### EXERCISE TASKS:
1. List every forum username that appears in the thread about the wedding photographer's contract and the DJ.
2. In the thread about the wedding photographer's contract and the DJ, which publication did Rochon speak to?
3. Continue the forum thread about the wedding photographer's contract and the DJ from where it stops.

══ SOURCE DOCUMENT

I wonder how the dj would have felt if the photographer plugged their ipod into some bose speakers and started playing some song's


----------



## Derrel

480sparky said:


> Would someone please define 'professional camera equipment'?
> 
> That said, the contract was between the couple and the photographer.  The DJ is not a party to that contract and is under no obligation to oblige by it.



HERE is the very little bit that F/stoppers wrote about this, beginning with an excerpt from the contract the photographer had the bride and groom sign:

"_This agreement contains the entire understanding between Carly Fuller Photography and the CLIENT. It supersedes all prior and simultaneous agreements between the parties. It is understood Carly Fuller Photography is the exclusive official photographer retained to perform the photographic services requested on this Contract._"

Rochon says he was indeed photographing at the wedding, but believes that this whole thing was a “huge misunderstanding.”

“Either the bride and groom didn’t know of the clause, or they knew and didn’t tell me,” he tells PetaPixel. “The client was the bride and groom, and the bride and groom never told me I couldn’t bring a camera. The photographer wasn’t my client, and I didn’t have a contract with the photographer. I do have the right to take pictures.”

“When she delivers the photos she shot, she’s still delivering what she was hired to deliver,” he adds.
                                                               ##################
Without more information, it's pretty difficult to say if there has been a real breach of contract. Lawyering skills and actual laws in place would probably determine what damages or legal remedies might apply in this case, if it ever gets to court or to arbitration.


----------



## robbins.photo

It will be interesting to see how this all sorts out.  Quite a few interesting legal issues here.  My guess is the photographer will likely win this one, while the DJ did not have a contract with the photographer the bride and groom did, and the DJ was in the bride and grooms employ at the time of the event.

════
══ SUPPLIED INFORMATION

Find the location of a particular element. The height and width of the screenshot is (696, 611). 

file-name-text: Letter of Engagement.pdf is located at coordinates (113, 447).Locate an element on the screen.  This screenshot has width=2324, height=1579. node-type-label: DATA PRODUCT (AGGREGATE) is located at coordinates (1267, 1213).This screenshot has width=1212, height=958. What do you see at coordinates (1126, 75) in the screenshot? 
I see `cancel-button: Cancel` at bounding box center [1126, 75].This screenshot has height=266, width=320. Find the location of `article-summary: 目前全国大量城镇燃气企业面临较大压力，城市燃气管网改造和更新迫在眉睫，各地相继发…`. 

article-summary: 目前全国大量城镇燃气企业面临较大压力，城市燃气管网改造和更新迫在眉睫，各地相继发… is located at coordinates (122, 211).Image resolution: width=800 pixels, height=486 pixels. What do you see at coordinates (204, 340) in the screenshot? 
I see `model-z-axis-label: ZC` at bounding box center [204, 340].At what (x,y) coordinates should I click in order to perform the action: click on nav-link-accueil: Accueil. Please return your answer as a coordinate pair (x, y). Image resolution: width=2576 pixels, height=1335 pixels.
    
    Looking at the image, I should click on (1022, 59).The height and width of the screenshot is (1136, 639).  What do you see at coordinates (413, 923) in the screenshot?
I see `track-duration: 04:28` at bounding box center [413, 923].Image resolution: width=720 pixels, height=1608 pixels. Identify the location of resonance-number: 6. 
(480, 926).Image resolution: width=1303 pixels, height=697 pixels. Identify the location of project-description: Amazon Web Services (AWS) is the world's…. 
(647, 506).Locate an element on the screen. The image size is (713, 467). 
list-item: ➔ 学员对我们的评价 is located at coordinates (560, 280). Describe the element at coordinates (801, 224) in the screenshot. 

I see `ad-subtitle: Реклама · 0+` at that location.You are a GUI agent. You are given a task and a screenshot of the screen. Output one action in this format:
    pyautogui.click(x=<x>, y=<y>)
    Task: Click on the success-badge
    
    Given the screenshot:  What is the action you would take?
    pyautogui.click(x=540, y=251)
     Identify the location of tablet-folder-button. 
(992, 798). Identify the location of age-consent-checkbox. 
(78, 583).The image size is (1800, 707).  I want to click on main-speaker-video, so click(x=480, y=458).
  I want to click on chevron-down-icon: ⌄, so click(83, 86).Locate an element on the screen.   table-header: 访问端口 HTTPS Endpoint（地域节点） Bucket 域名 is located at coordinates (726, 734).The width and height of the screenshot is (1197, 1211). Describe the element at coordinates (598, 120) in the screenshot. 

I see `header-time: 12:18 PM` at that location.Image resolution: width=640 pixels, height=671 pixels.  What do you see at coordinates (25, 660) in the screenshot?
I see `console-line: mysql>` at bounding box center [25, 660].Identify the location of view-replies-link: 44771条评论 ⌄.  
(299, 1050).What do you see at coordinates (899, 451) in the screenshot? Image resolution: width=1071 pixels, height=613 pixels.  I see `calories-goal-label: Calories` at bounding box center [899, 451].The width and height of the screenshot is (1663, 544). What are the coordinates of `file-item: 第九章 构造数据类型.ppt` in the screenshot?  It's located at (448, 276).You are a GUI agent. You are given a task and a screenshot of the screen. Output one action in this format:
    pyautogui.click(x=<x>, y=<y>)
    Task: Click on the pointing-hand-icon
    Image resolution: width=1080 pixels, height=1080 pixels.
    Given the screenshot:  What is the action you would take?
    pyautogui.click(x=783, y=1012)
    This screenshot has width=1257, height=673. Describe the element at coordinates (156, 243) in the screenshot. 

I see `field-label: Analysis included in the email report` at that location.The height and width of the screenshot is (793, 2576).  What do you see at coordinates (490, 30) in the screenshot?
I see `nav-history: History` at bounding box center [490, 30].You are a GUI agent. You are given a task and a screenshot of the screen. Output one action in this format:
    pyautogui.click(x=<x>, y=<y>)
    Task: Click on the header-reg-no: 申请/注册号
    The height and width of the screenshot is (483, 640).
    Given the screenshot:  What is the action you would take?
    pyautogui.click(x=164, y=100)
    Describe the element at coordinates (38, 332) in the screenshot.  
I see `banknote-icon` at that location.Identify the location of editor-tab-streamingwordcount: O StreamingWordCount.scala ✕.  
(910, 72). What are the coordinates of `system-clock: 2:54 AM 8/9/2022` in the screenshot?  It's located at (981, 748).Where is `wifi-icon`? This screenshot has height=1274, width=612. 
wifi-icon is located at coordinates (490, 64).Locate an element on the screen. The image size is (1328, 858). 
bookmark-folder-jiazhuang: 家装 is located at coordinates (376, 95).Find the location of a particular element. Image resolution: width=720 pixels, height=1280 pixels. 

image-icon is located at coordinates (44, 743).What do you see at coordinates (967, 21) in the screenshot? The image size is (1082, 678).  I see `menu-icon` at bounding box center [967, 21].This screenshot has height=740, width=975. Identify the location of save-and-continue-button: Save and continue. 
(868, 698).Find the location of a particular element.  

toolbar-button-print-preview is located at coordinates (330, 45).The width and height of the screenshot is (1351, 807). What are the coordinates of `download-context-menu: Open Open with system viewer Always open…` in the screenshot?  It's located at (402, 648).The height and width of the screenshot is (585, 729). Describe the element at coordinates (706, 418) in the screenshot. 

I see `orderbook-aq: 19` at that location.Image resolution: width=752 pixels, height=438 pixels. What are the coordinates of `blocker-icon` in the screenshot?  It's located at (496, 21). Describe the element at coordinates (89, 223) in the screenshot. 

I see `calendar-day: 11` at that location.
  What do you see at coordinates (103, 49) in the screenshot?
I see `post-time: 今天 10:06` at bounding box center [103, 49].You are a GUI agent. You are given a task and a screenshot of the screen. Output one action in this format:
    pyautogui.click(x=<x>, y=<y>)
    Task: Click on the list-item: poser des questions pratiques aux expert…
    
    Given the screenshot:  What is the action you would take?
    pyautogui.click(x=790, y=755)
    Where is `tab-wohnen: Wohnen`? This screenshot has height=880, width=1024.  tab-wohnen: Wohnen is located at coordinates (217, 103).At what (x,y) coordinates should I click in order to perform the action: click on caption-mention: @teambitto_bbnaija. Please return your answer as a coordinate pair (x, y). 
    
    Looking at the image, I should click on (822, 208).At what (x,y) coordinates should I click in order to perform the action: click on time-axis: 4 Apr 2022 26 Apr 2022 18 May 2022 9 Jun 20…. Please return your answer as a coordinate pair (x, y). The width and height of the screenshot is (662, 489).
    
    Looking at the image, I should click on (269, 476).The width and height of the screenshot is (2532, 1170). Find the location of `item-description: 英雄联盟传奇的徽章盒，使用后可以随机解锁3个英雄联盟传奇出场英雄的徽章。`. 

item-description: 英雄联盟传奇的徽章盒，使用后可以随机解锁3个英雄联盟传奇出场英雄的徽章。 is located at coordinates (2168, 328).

════

### RESPONSE LIST:
1. Derrel, 480sparky, robbins.photo

2. PetaPixel

3.
----------



## dcbear78

I often carry a 1980's boombox with my to create my own ambience.... He'd have no qualms with that right?


----------



## 480sparky

dcbear78 said:


> I often carry a 1980's boombox with my to create my own ambience.... He'd have no qualms with that right?



Depends on if his contract with the bridge & groom (not YOU!) says he's the only one allowed to play music with "professional audio equipment".


----------



## robbins.photo

dcbear78 said:


> I often carry a 1980's boombox with my to create my own ambience.... He'd have no qualms with that right?



If he did you could always use it as a weapon in self defense.  Those things weighed a ton.


----------



## Vtec44

Personally, I don't think the contract has been breached since he is not the client.  However, as a professional curtesy you don't overstep your boundary and should just do what you're hired to do best.  I've had make up artists/DJ/coordinator that brought their own photographer without issues.  However, they didn't share 200+ photos and have a photography side gig like this DJ.  It's a great way to get back listed.  LOL


----------



## robbins.photo

Vtec44 said:


> Personally, I don't think the contract has been breached since he is not the client.  However, as a professional curtesy you don't overstep your boundary and should just do what you're hired to do best.  I've had make up artists/DJ/coordinator that brought their own photographer without issues.  However, they didn't share 200+ photos and have a photography side gig like this DJ.  It's a great way to get back listed.  LOL



I think the only thing that might override that is the fact that he was in the employ of the client who did sign a contract stating that the only pictures that could be used commercially from the event were that of the photographer.  It's a bit murky legally, but I'm guessing that most likely the fact that he was there in the employ of the couple that signed the contract will obligate him to not use the photos commercially.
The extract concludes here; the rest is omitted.